## Exercise
Your answer should be every line of the entries that has the string "price" in it.

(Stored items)
Segment Open

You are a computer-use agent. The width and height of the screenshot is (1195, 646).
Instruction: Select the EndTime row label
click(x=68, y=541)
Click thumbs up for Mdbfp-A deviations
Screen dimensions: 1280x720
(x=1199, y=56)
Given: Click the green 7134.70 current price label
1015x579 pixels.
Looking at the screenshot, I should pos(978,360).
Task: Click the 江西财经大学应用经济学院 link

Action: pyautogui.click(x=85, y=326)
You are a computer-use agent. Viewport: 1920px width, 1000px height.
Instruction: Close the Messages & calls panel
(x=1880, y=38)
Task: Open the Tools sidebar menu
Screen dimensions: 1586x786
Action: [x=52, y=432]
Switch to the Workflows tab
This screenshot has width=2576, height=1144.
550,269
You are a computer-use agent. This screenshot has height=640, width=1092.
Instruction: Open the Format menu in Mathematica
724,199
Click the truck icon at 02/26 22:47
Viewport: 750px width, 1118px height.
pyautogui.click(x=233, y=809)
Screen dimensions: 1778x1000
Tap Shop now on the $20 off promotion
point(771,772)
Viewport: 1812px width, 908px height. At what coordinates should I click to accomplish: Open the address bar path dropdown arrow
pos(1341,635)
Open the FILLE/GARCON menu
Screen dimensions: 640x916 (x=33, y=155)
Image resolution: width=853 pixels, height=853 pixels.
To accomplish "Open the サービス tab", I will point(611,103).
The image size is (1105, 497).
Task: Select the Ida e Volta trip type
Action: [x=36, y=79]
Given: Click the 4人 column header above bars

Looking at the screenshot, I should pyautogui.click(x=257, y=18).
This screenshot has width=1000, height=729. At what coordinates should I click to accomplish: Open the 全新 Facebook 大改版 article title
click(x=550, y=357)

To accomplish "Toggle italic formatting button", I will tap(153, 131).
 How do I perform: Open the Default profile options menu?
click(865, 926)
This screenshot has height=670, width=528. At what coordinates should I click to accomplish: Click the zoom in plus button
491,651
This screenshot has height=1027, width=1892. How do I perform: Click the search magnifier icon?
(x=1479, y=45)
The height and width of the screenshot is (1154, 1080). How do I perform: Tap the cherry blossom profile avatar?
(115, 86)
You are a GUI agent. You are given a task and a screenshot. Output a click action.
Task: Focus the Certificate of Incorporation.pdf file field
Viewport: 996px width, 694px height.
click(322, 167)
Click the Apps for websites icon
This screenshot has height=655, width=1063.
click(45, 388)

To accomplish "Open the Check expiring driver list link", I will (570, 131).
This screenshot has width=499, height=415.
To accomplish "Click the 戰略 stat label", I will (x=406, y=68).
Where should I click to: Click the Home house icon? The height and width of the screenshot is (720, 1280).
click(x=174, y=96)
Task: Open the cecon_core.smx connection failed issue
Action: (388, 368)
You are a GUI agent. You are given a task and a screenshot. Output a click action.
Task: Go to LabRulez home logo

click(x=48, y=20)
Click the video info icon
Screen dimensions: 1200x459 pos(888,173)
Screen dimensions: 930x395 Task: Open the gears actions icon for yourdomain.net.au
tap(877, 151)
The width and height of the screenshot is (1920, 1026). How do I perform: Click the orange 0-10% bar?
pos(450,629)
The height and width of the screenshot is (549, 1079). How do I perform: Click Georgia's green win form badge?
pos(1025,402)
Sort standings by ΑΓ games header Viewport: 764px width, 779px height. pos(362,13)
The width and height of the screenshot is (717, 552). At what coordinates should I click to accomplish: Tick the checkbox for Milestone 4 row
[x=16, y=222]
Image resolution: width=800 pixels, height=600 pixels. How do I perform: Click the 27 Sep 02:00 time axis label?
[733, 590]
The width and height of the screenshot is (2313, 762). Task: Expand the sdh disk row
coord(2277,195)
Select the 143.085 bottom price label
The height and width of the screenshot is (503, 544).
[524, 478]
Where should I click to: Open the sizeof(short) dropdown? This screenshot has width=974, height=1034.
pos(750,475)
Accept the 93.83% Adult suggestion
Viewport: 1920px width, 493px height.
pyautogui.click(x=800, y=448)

Segment Closed

## Your solution
Given: Click the green 7134.70 current price label
Select the 143.085 bottom price label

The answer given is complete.